A visual artist and poet, John Brooks (b. 1978, Frankfort, Kentucky) explores themes of identity, memory, death and place while considering questions of contemplation, the expression of emotion, the transformative power and emotional resonance of particular experiences—and what Max Beckmann described as “the deepest feeling about the mystery of being."The paintings in Thinking About Danger combine images and inspiration from art history, cinema, literature, music, and the artist's personal life to explore longing and remote desire, empathy and connection. The richness of experiences as well as a kind of "existential openness" is alluded to in the exhibition’s title which is taken from a painting of the same name and borrows lyrics from the Marianne Faithful song “Times Square.” Their subjects are our lives: what is and what can be, the known and the unknown. These are not ordinary paintings—they are meant for all of us—and the reading and understanding of them need not be ordinary. In truth, they invite us to lose ourselves in their openness and, as the Sufi poet Rumi enjoins, “come out of the circle of time and into the circle of love.”

Pacifico Silano (b. Brooklyn, 1986) is a lens-based artist whose work is an exploration of print culture, the circulation of imagery and LGBTQ identity. He is known for sourcing archival images of gay pornography, mostly from the 1970s and 1980s, to interrogate white masculinity and American clichés through the lens of queer desire. He creates his work by photographing, rather than scanning, the archival photographs he has collected. Silano often layers them physically on top of each other, sometimes repeating the process with several magazines, and then takes a picture of the final layout. He makes further edits to those images by cropping or scaling them to show the pixelated grain, paper fibers, rough edges, or a detail of the magazine spine.

Inspired by the media fluidity of early twentieth century artists like Sonia Delauney and Sophie Taeuber-Arp, Jonathan VanDyke (b. Hershey, Pennsylvania) is a visual artist working at the intersection of painting and performance, with an emphasis on a queer, collaborative, and embodied practice. Jonathan VanDyke’s opulent sewn paintings fuse geometric pattern and expressive gesture. His works emerge through complex and prolonged processes of accumulating, mark-making, and piecing, often taking over a year to conceive and construct. Gathered from his family, friends, and companions, the fabrics that make up his paintings are stained and marked by way of techniques he first devised through long-term collaborations with performers from the NYC queer art community. Earlier sewn paintings – including a pair shown in the group exhibition The Road at the gallery in 2013 – revealed the traces of dancers who moved directly atop raw canvas, working through choreographies around themes such as submission and domination. During a long recovery from a major accident in 2017 – the artist broke both of his wrists – he undertook a period of deep research into historic craft practices.

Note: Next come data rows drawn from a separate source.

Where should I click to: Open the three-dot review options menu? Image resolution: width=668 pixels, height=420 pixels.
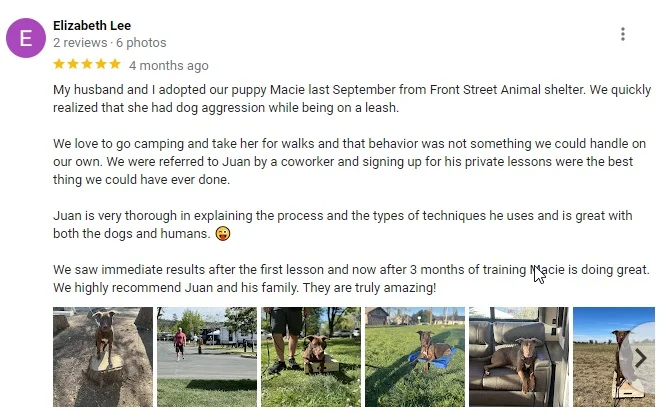(623, 34)
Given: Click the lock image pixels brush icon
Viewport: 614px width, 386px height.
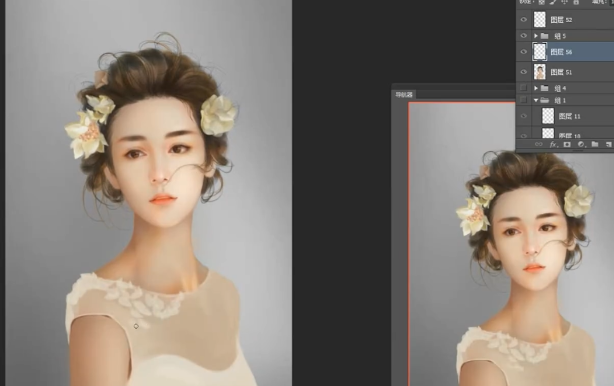Looking at the screenshot, I should click(x=553, y=2).
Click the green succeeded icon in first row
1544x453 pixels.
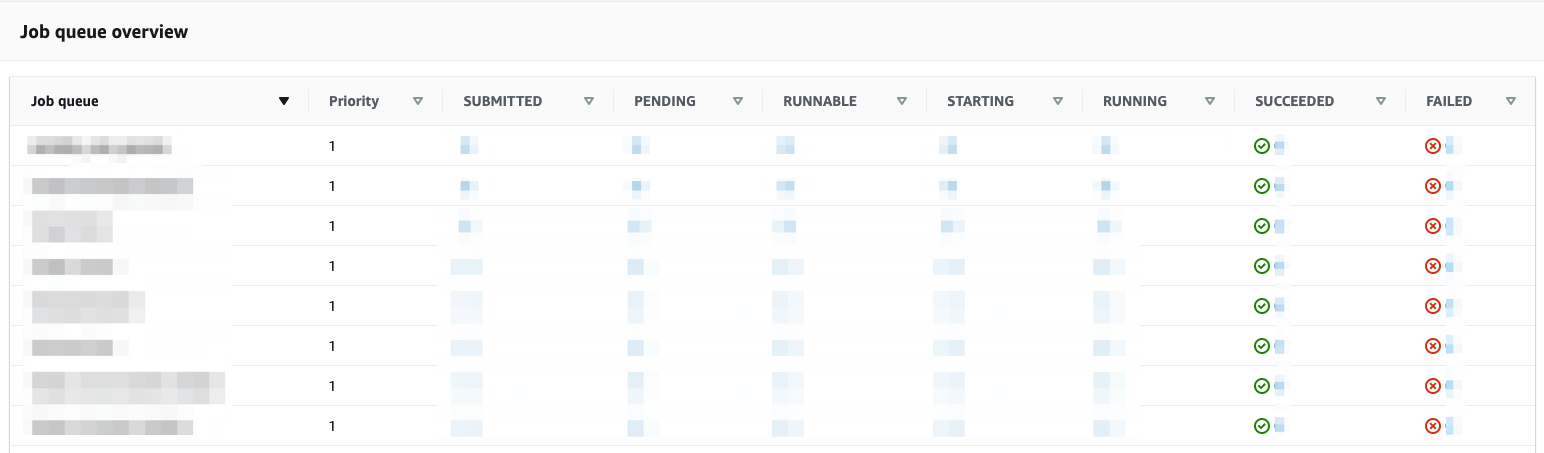coord(1262,146)
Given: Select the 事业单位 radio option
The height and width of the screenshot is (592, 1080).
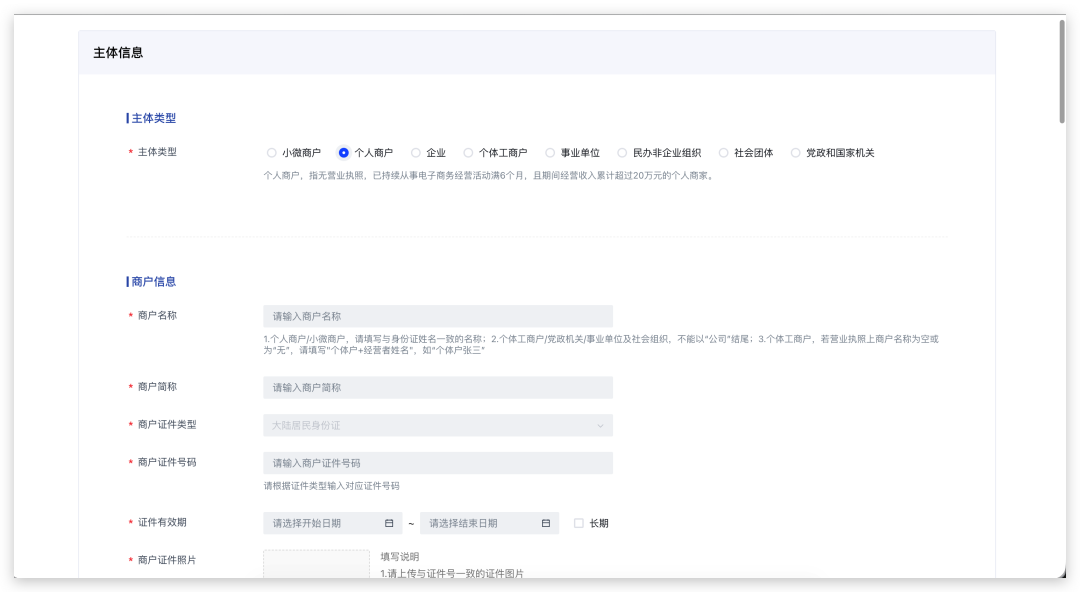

This resulted in a 2018 performance at The Columbus Museum: in the museum's rotunda he mounted 16 historic quilts from their collection, most of which had never been on public view, and stood and contemplated them in silence for 48 hours, honoring the labor of the anonymous women who made them. This sense of attentiveness and introspection, and an abiding interest in the life of objects, infuses VanDyke's new paintings, which he conceives of as meditative devices.